All About Winning, Losing And Taking Part

My three children are all sporty. They run which means cross-country in the Winter and athletics in the Summer. My daughter plays netball, volleyball, hockey and rugby. My sons play rugby and football. They are all competitive in their various sports which spills over into other aspects of life.

Copyright Lynn Bedson

My three children are all sporty. They run which means cross-country in the Winter and athletics in the Summer. My daughter plays netball, volleyball, hockey and rugby. My sons play rugby and football. They are all competitive in their various sports which spills over into other aspects of life. Last weekend I was on a rugby tour with the youngest, he plays in the U11s for a local Cheshire club. On Saturday, it was rainy, snowy with a side helping of sleet. As a spectator, I was cold and wet (even wearing my duvet-with-sleeves coat) I found the conditions miserable. He had an absolute blast.

I try not to be one of those shouty types of parents. I'm not the one who's pretending that it's a World Cup for 10 year olds, I leave that to my husband. Given my limited knowledge of the rules I only really shout to the ref when a tackle is so high as to threaten decapitation. Usually I shout vaguely positive things to my son like "Good try, cutie pie!" or "Lovely!", sometimes I yell his nickname which would be embarrassing if he could hear me. Last weekend seeing my boy at the bottom of a pile of assorted bodies, I may even have roared "Get off my baby!" but I didn't run on to the pitch and physically remove them (even though every maternal instinct was screaming at me to do just that).

The boys that come together to form the club team come from approximately twelve different schools. It's obvious that the majority of these children are the sports stars of their class or year at school, and here they find themselves thrown in with a bunch of other boys who are all as keen and just as committed as they are. Some have already turned 11, most are 10. There's still a tendency to play for themselves, to hog the ball, to have a go for that try when perhaps it would make more sense to pass. But last weekend when they were in a huddle with their coach after the final game, freezing cold, thick with mud I saw one of the boys pat my son on the back a few times. And I finally got it. (This has taken quite a while, he's been playing since he was 4). They had each other's backs, literally. They were a team. This physical experience of playing a team sport is teaching the boys to be resilient, it's showing them that they are stronger together. It's letting them know that someone will have your back, and that when you give 100% it's reasonable to expect those around you to do the same. These are pretty important life lessons for young kids to be learning.
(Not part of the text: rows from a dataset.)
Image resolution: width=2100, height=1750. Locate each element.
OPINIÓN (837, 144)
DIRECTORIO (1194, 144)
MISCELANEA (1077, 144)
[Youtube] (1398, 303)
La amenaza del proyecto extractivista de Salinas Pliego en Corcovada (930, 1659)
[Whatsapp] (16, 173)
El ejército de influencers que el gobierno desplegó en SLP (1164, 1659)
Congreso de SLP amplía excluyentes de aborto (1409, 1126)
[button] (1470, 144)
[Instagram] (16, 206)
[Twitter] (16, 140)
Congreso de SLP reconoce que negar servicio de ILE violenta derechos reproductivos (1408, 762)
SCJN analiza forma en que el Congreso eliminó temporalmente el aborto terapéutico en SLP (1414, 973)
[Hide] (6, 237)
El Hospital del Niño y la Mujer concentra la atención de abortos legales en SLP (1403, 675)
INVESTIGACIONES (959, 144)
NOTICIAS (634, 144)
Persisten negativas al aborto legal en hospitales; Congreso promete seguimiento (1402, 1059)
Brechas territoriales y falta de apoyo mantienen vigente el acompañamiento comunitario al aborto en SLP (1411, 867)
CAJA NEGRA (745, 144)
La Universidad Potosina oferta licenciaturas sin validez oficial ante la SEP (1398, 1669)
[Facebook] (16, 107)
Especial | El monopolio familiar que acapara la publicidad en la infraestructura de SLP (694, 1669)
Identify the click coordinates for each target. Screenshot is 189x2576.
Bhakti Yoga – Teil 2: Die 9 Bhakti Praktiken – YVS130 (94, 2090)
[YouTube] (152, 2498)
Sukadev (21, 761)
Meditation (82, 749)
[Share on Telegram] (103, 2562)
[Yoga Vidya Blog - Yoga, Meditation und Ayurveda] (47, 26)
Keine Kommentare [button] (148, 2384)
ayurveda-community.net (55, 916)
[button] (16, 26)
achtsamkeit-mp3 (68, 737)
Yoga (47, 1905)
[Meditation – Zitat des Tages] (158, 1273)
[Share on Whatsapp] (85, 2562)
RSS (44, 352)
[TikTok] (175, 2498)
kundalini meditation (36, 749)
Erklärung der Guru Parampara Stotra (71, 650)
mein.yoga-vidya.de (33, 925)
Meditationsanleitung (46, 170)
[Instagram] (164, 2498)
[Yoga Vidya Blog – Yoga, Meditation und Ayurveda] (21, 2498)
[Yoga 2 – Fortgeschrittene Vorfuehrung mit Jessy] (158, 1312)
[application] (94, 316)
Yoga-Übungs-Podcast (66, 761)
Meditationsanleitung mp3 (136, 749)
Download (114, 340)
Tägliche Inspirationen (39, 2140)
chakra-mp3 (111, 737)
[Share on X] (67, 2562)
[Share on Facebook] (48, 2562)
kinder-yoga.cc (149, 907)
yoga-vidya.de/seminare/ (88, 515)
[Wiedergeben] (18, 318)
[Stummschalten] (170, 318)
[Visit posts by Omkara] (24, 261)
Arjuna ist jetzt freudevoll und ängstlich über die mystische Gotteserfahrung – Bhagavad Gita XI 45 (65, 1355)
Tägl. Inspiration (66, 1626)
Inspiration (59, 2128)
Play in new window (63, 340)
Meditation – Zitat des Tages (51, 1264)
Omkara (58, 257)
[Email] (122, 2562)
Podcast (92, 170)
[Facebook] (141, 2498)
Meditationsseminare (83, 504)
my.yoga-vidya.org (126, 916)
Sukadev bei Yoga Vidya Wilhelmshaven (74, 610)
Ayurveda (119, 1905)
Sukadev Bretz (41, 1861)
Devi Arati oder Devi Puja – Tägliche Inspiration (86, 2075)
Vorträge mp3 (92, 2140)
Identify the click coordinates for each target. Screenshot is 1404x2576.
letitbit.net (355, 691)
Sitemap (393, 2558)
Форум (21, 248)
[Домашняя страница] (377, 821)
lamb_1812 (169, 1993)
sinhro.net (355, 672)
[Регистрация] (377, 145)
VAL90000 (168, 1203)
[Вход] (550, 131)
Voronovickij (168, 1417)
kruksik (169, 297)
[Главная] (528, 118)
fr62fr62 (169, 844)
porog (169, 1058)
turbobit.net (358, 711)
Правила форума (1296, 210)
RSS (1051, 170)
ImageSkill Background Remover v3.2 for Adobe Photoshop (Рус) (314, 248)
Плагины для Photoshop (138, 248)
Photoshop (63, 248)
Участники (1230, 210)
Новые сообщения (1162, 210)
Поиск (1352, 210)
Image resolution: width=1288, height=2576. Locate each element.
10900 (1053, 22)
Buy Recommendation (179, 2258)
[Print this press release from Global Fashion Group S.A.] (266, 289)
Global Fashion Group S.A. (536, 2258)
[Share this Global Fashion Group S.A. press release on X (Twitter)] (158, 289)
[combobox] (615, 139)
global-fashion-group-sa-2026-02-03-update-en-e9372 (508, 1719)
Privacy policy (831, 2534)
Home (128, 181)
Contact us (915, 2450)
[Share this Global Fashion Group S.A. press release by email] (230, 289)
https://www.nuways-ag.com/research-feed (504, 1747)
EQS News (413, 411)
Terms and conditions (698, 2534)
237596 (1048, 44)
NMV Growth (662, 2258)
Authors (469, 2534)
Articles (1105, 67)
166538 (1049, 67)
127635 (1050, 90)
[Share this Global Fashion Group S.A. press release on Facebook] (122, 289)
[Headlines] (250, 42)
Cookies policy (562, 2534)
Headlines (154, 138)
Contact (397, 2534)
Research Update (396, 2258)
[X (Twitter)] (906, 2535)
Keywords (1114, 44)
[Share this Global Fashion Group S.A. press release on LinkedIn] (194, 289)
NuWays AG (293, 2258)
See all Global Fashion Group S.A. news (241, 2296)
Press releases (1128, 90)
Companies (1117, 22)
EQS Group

Back to school on Monday and it's House Games for my older son. They've been playing rugby since September so even those that didn't play at junior school have a rudimentary understanding of the game by now. Some of the boys weren't keen on playing, it's cold, it's a rough sport and there's always the risk of injury. The PE teacher explained that participating in this tournament and representing your House is just another part of being at school. Whether the kid likes or dislikes rugby is somewhat irrelevant. You wouldn't expect a child to start crying because they don't want to do geography, with the underlying assumption that their tears would get them out of studying those annoying volcanos. Those other boys out on the pitch need their team-mate. They are going to have to work so much harder without him. If one of them gets injured the remaining players are going to be annihilated and all because little Jimmy doesn't fancy playing in the cold. It seems obvious, but the only way that our children will enjoy the immense benefits of team sports is by playing team sports.

As a former county athlete, I've always recognised the value of sport to the individual. But for children the feeling of being part of a team regardless of whether it's winning or losing cannot be underestimated. It can only be a good thing to know that somebody else, in addition to your mum (or dad), has your back and is looking out for you. Actually it's not just one other person, there's a whole team of them. They want you to be successful and will support you because that, in turn, makes them successful too. Team sports are a beautiful thing.